Every record that follows must be given again exactly.

Stored data entries
· · · · ·

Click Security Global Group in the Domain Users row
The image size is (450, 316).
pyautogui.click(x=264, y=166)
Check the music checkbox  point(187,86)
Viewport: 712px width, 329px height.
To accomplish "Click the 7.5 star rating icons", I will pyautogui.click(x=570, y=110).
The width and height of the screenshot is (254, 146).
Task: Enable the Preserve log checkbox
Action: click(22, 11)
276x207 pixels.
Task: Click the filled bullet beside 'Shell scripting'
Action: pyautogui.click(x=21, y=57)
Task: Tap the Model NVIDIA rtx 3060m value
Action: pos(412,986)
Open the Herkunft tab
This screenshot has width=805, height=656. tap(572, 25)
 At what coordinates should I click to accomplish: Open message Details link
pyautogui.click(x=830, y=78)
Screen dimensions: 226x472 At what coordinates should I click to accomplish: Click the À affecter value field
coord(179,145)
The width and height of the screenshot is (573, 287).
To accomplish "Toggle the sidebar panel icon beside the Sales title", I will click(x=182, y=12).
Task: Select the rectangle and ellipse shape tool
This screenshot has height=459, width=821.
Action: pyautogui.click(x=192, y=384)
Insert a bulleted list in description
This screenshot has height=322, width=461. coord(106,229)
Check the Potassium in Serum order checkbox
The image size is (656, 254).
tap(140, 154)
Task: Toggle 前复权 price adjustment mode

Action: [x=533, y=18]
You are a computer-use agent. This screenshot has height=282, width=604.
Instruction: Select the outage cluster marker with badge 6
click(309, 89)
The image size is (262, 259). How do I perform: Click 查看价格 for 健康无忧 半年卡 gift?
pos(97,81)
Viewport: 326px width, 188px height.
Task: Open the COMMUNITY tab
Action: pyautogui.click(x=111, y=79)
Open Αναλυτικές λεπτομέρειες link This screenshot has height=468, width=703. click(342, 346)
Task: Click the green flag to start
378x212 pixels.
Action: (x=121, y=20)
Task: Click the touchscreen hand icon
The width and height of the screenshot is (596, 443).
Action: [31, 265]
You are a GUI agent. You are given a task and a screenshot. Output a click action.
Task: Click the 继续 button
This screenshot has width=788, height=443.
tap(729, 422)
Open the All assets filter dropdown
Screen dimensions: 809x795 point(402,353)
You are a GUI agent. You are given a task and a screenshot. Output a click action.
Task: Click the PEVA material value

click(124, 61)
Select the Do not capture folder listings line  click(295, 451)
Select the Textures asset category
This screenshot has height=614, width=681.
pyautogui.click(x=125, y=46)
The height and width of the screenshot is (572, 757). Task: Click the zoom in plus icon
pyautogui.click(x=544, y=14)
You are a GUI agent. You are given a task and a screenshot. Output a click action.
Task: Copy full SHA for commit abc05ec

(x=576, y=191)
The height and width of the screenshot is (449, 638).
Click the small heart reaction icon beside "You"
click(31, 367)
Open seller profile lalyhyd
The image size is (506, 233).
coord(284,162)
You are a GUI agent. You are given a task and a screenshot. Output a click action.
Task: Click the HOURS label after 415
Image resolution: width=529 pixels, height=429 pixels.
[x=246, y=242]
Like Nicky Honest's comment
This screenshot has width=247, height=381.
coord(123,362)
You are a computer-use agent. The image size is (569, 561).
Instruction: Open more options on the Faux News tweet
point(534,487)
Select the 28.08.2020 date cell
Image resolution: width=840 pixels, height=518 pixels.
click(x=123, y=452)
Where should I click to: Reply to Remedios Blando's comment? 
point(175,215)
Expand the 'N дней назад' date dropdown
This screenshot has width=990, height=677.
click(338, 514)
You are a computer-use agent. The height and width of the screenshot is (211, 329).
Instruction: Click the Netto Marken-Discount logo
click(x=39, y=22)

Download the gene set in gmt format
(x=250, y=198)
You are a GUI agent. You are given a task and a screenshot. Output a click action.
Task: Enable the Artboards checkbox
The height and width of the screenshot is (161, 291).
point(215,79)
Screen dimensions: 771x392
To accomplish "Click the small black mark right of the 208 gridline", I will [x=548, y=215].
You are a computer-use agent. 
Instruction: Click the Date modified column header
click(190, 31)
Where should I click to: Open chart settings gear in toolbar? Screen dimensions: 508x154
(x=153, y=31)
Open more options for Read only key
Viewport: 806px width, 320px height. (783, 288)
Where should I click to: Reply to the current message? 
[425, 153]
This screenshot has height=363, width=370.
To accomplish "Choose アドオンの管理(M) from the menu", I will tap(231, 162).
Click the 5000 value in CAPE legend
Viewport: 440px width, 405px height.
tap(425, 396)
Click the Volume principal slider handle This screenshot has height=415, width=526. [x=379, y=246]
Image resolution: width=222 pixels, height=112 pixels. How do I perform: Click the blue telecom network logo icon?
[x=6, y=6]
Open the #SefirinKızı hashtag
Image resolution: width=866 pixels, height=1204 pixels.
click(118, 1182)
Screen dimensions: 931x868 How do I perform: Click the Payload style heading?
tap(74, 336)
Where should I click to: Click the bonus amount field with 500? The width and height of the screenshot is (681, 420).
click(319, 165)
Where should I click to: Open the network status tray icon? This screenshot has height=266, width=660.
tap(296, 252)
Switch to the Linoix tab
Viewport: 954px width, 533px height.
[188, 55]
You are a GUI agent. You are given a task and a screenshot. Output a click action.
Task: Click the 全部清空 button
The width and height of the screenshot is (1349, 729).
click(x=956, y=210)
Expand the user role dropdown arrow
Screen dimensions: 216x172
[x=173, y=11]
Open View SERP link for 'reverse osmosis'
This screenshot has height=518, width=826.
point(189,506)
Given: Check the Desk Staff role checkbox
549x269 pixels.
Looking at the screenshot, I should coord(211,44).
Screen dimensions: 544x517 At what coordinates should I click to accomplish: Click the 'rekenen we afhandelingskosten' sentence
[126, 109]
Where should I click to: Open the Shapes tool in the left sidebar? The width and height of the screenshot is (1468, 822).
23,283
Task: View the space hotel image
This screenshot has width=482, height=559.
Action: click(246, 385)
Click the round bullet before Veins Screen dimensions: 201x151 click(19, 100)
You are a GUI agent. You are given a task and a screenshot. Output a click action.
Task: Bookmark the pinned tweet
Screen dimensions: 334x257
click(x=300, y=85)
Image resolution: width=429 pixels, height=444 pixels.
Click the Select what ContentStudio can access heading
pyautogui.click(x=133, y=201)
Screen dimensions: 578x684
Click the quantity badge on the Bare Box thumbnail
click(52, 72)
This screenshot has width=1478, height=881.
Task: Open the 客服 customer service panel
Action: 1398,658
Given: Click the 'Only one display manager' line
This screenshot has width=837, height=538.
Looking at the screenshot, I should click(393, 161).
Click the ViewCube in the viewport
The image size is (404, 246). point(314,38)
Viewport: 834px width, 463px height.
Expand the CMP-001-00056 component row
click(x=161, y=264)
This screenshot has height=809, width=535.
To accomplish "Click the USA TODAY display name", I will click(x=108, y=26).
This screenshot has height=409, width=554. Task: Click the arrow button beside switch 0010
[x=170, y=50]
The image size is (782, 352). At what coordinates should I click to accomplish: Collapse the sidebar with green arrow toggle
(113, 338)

· · · · ·

Task result ▸
Click Security Global Group in the Domain Users row
The image size is (450, 316).
pyautogui.click(x=264, y=166)
Check the music checkbox  point(187,86)
Viewport: 712px width, 329px height.
To accomplish "Click the 7.5 star rating icons", I will pyautogui.click(x=570, y=110).
The width and height of the screenshot is (254, 146).
Task: Enable the Preserve log checkbox
Action: click(22, 11)
276x207 pixels.
Task: Click the filled bullet beside 'Shell scripting'
Action: pyautogui.click(x=21, y=57)
Task: Tap the Model NVIDIA rtx 3060m value
Action: pos(412,986)
Open the Herkunft tab
This screenshot has width=805, height=656. tap(572, 25)
 At what coordinates should I click to accomplish: Open message Details link
pyautogui.click(x=830, y=78)
Screen dimensions: 226x472 At what coordinates should I click to accomplish: Click the À affecter value field
coord(179,145)
The width and height of the screenshot is (573, 287).
To accomplish "Toggle the sidebar panel icon beside the Sales title", I will click(x=182, y=12).
Task: Select the rectangle and ellipse shape tool
This screenshot has height=459, width=821.
Action: pyautogui.click(x=192, y=384)
Insert a bulleted list in description
This screenshot has height=322, width=461. coord(106,229)
Check the Potassium in Serum order checkbox
The image size is (656, 254).
tap(140, 154)
Task: Toggle 前复权 price adjustment mode

Action: [x=533, y=18]
You are a computer-use agent. This screenshot has height=282, width=604.
Instruction: Select the outage cluster marker with badge 6
click(309, 89)
The image size is (262, 259). How do I perform: Click 查看价格 for 健康无忧 半年卡 gift?
pos(97,81)
Viewport: 326px width, 188px height.
Task: Open the COMMUNITY tab
Action: pyautogui.click(x=111, y=79)
Open Αναλυτικές λεπτομέρειες link This screenshot has height=468, width=703. click(342, 346)
Task: Click the green flag to start
378x212 pixels.
Action: (x=121, y=20)
Task: Click the touchscreen hand icon
The width and height of the screenshot is (596, 443).
Action: [31, 265]
You are a GUI agent. You are given a task and a screenshot. Output a click action.
Task: Click the 继续 button
This screenshot has width=788, height=443.
tap(729, 422)
Open the All assets filter dropdown
Screen dimensions: 809x795 point(402,353)
You are a GUI agent. You are given a task and a screenshot. Output a click action.
Task: Click the PEVA material value

click(124, 61)
Select the Do not capture folder listings line  click(295, 451)
Select the Textures asset category
This screenshot has height=614, width=681.
pyautogui.click(x=125, y=46)
The height and width of the screenshot is (572, 757). Task: Click the zoom in plus icon
pyautogui.click(x=544, y=14)
You are a GUI agent. You are given a task and a screenshot. Output a click action.
Task: Copy full SHA for commit abc05ec

(x=576, y=191)
The height and width of the screenshot is (449, 638).
Click the small heart reaction icon beside "You"
click(31, 367)
Open seller profile lalyhyd
The image size is (506, 233).
coord(284,162)
You are a GUI agent. You are given a task and a screenshot. Output a click action.
Task: Click the HOURS label after 415
Image resolution: width=529 pixels, height=429 pixels.
[x=246, y=242]
Like Nicky Honest's comment
This screenshot has width=247, height=381.
coord(123,362)
You are a computer-use agent. The image size is (569, 561).
Instruction: Open more options on the Faux News tweet
point(534,487)
Select the 28.08.2020 date cell
Image resolution: width=840 pixels, height=518 pixels.
click(x=123, y=452)
Where should I click to: Reply to Remedios Blando's comment? 
point(175,215)
Expand the 'N дней назад' date dropdown
This screenshot has width=990, height=677.
click(338, 514)
You are a computer-use agent. The height and width of the screenshot is (211, 329).
Instruction: Click the Netto Marken-Discount logo
click(x=39, y=22)

Download the gene set in gmt format
(x=250, y=198)
You are a GUI agent. You are given a task and a screenshot. Output a click action.
Task: Enable the Artboards checkbox
The height and width of the screenshot is (161, 291).
point(215,79)
Screen dimensions: 771x392
To accomplish "Click the small black mark right of the 208 gridline", I will [x=548, y=215].
You are a computer-use agent. 
Instruction: Click the Date modified column header
click(190, 31)
Where should I click to: Open chart settings gear in toolbar? Screen dimensions: 508x154
(x=153, y=31)
Open more options for Read only key
Viewport: 806px width, 320px height. (783, 288)
Where should I click to: Reply to the current message? 
[425, 153]
This screenshot has height=363, width=370.
To accomplish "Choose アドオンの管理(M) from the menu", I will tap(231, 162).
Click the 5000 value in CAPE legend
Viewport: 440px width, 405px height.
tap(425, 396)
Click the Volume principal slider handle This screenshot has height=415, width=526. [x=379, y=246]
Image resolution: width=222 pixels, height=112 pixels. How do I perform: Click the blue telecom network logo icon?
[x=6, y=6]
Open the #SefirinKızı hashtag
Image resolution: width=866 pixels, height=1204 pixels.
click(118, 1182)
Screen dimensions: 931x868 How do I perform: Click the Payload style heading?
tap(74, 336)
Where should I click to: Click the bonus amount field with 500? The width and height of the screenshot is (681, 420).
click(319, 165)
Where should I click to: Open the network status tray icon? This screenshot has height=266, width=660.
tap(296, 252)
Switch to the Linoix tab
Viewport: 954px width, 533px height.
[188, 55]
You are a GUI agent. You are given a task and a screenshot. Output a click action.
Task: Click the 全部清空 button
The width and height of the screenshot is (1349, 729).
click(x=956, y=210)
Expand the user role dropdown arrow
Screen dimensions: 216x172
[x=173, y=11]
Open View SERP link for 'reverse osmosis'
This screenshot has height=518, width=826.
point(189,506)
Given: Check the Desk Staff role checkbox
549x269 pixels.
Looking at the screenshot, I should coord(211,44).
Screen dimensions: 544x517 At what coordinates should I click to accomplish: Click the 'rekenen we afhandelingskosten' sentence
[126, 109]
Where should I click to: Open the Shapes tool in the left sidebar? The width and height of the screenshot is (1468, 822).
23,283
Task: View the space hotel image
This screenshot has width=482, height=559.
Action: click(246, 385)
Click the round bullet before Veins Screen dimensions: 201x151 click(19, 100)
You are a GUI agent. You are given a task and a screenshot. Output a click action.
Task: Bookmark the pinned tweet
Screen dimensions: 334x257
click(x=300, y=85)
Image resolution: width=429 pixels, height=444 pixels.
Click the Select what ContentStudio can access heading
pyautogui.click(x=133, y=201)
Screen dimensions: 578x684
Click the quantity badge on the Bare Box thumbnail
click(52, 72)
This screenshot has width=1478, height=881.
Task: Open the 客服 customer service panel
Action: 1398,658
Given: Click the 'Only one display manager' line
This screenshot has width=837, height=538.
Looking at the screenshot, I should click(393, 161).
Click the ViewCube in the viewport
The image size is (404, 246). point(314,38)
Viewport: 834px width, 463px height.
Expand the CMP-001-00056 component row
click(x=161, y=264)
This screenshot has height=809, width=535.
To accomplish "Click the USA TODAY display name", I will click(x=108, y=26).
This screenshot has height=409, width=554. Task: Click the arrow button beside switch 0010
[x=170, y=50]
The image size is (782, 352). At what coordinates should I click to accomplish: Collapse the sidebar with green arrow toggle
(113, 338)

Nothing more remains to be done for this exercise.